На Настю новый доктор особенного впечатления не произвел. И вообще она чувствовала себя плохо. По сравнению с утренним настроение у нее поменялось на сто восемьдесят градусов — последнее время у нее все время было так: то хотелось порхать, а то провалиться в койку под одеяло и лежать, ни на кого не обращая внимания. Настя опустилась коленями на пол, животом навалилась на край кровати и закрыла глаза.
— Ты чего? — толкнула ее Хохлакова.
— Отстань! — Насте было тошно, противно, голодно и зло. Хотелось растерзать целый мир. Еще и обед был, как всегда, пресный, невкусный. Она попробовала две ложки и не стала есть, отдала Хохлаковой.
— А фигура-то у него… Класс! И плечи широкие! А руки сильные, если сожмет… — закатывала Оля глаза. — Представляешь, Настасья?
— Ой, отвали! Живот болит.
— Месячные, что ли? — заинтересовалась Марьяна.
— Нет. Еще целых пять дней. Просто болит. И тошнит.
— Давно это у тебя?
— Не знаю. С обеда началось.
— Ну ясно, подсыпали что-нибудь в суп, — сказала Марьяна. — Видели, цвет был зеленый? Это мышьяк все продукты в зеленый цвет окрашивает.
— Это из-за капусты, — сказала Хохлакова. — Капусту молодую в щи положили. А мяса нет. Уже четвертый день. Вот скажите, на хрена было деньги на свежую капусту тратить? А я слышала на пищеблоке, что лимит больницы на питание исчерпан. И пенсию выдавать не будут. Либо будем теперь с голоду дохнуть, либо все расписку дадим, чтобы наши пенсии на питание пересчитывали.
— Слушай, замолчи! — сказала Настя.
— Я двадцать лет на Севере отработала, а теперь «замолчи»?! — Хохлакова и ругалась так весело, что непонятно даже было — ругается она в самом деле или просто так шутя борется за справедливость. — Мало того что лекарства дорогущие, так теперь я еще должна всю больницу кормить? Что ты молчишь, Настасья? Скажи!
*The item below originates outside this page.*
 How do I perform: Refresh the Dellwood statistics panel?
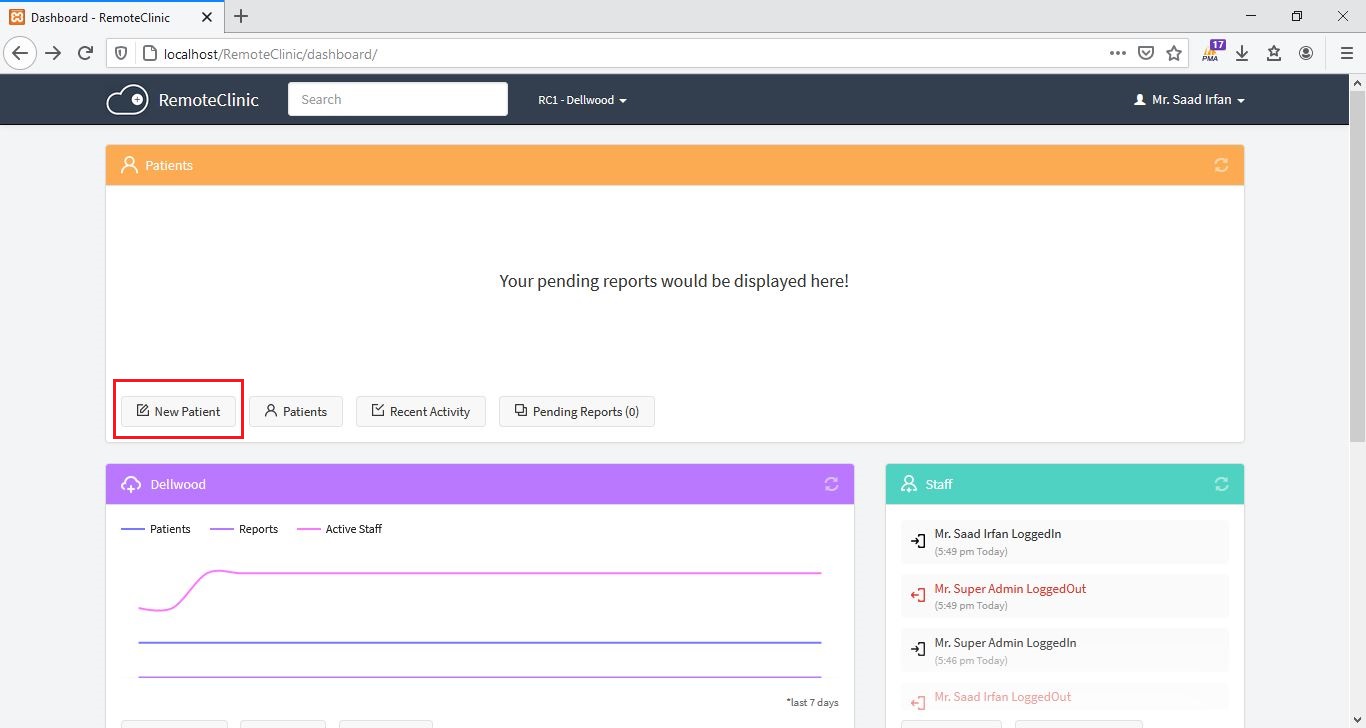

— Ты что, за лекарства платишь? — спросила ее на ухо Марьяна.
Хохлакова зыркнула на нее:
— Еще не хватало! Но выпишут — так буду платить.
— А у нас наверху мужики платят.
— Да я бы тоже заплатила, лишь бы отсюда выбраться.
Настя спустила матрас с постели на пол, задвинула его под свою кровать и распласталась на нем на животе, как лягушка, под навесом расстеленной на голом каркасе кровати простыни. Свое розовое, атласное, привезенное из дома одеяло она скомкала и подпихнула под бок.
— Ну, деньги-то не твои, а материны, — заметила Хохлакова. — Не то что у нас.
— Сверху мужики говорят, что тех, кто деньги платит, лечат хорошими лекарствами, — опять зашептала Марьяна. — А тех, кто платить не может, но лечиться хочет — заставляют лекарства отработать.
— Как отработать?
— Заведующий там чего-то строит.
— Это у них трудотерапия называется. — Оля опять плохо выговорила трудное слово. — Если будут выписывать — сначала курс трудотерапии надо пройти. Верный признак.
— Меня сейчас вырвет. — Настя вдруг судорожно закашлялась, и содержимое супа вылилось из ее рта на розовую шелковистую ткань.
— Чего же ты одеяло запачкала? Надо было на пол блевать!
Оля Хохлакова расстроилась. Она любила хорошие вещи, пусть даже не свои. Марьяна тоже присела к Насте под кровать и с подозрением стала рассматривать зеленую жижу, расплывшуюся на атласе широким пятном. И чем больше она смотрела, тем больше ей казалось, что у нее тоже болит живот.